» ABOUT THIS EXERCISE
Working from the entries that follow, transcribe exactly and only the lines from the one with "The height and width of the screenshot is (438, 1024)." through the last, pictures excluded.

» Records from a collection

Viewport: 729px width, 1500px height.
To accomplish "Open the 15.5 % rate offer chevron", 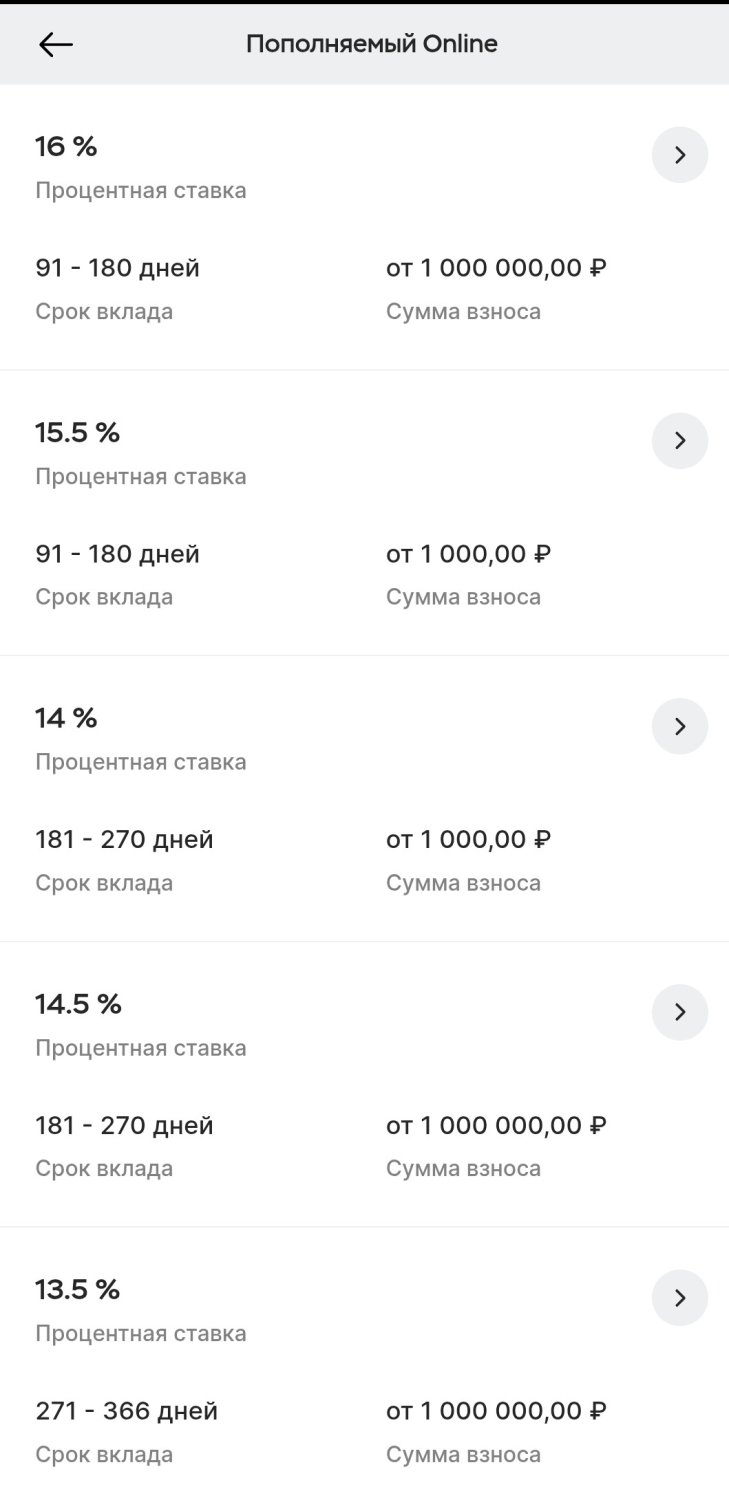I will pos(680,441).
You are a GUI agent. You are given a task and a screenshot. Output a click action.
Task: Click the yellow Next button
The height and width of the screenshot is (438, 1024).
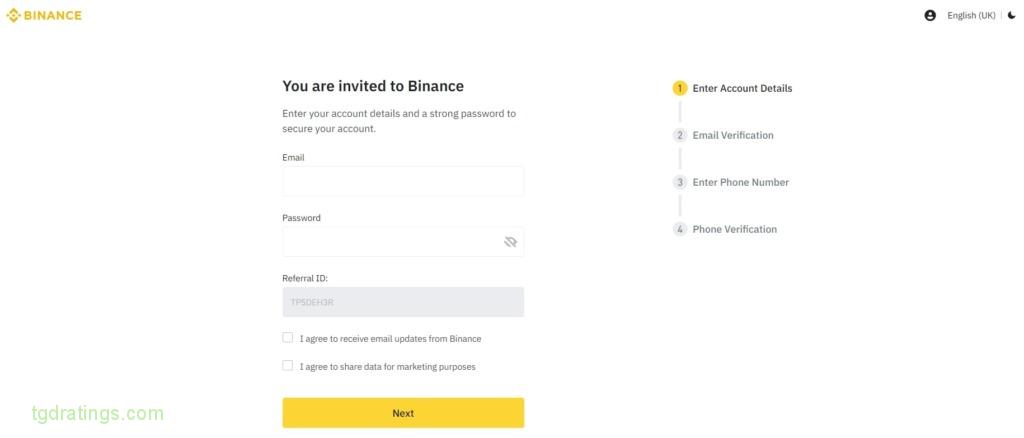pyautogui.click(x=403, y=413)
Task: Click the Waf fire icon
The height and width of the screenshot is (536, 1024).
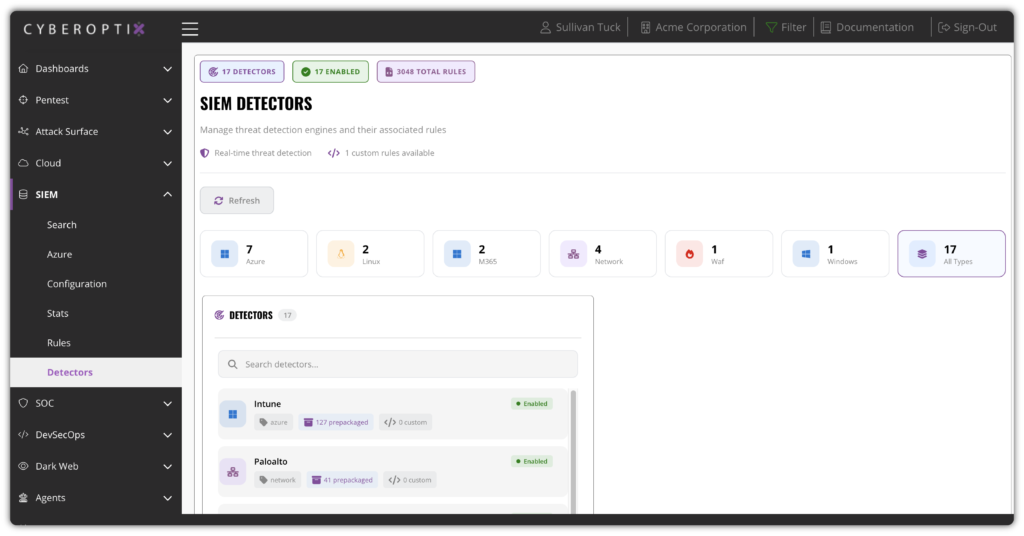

» RESPONSE AREA
The height and width of the screenshot is (438, 1024).
pyautogui.click(x=403, y=413)
Task: Click the Waf fire icon
The height and width of the screenshot is (536, 1024).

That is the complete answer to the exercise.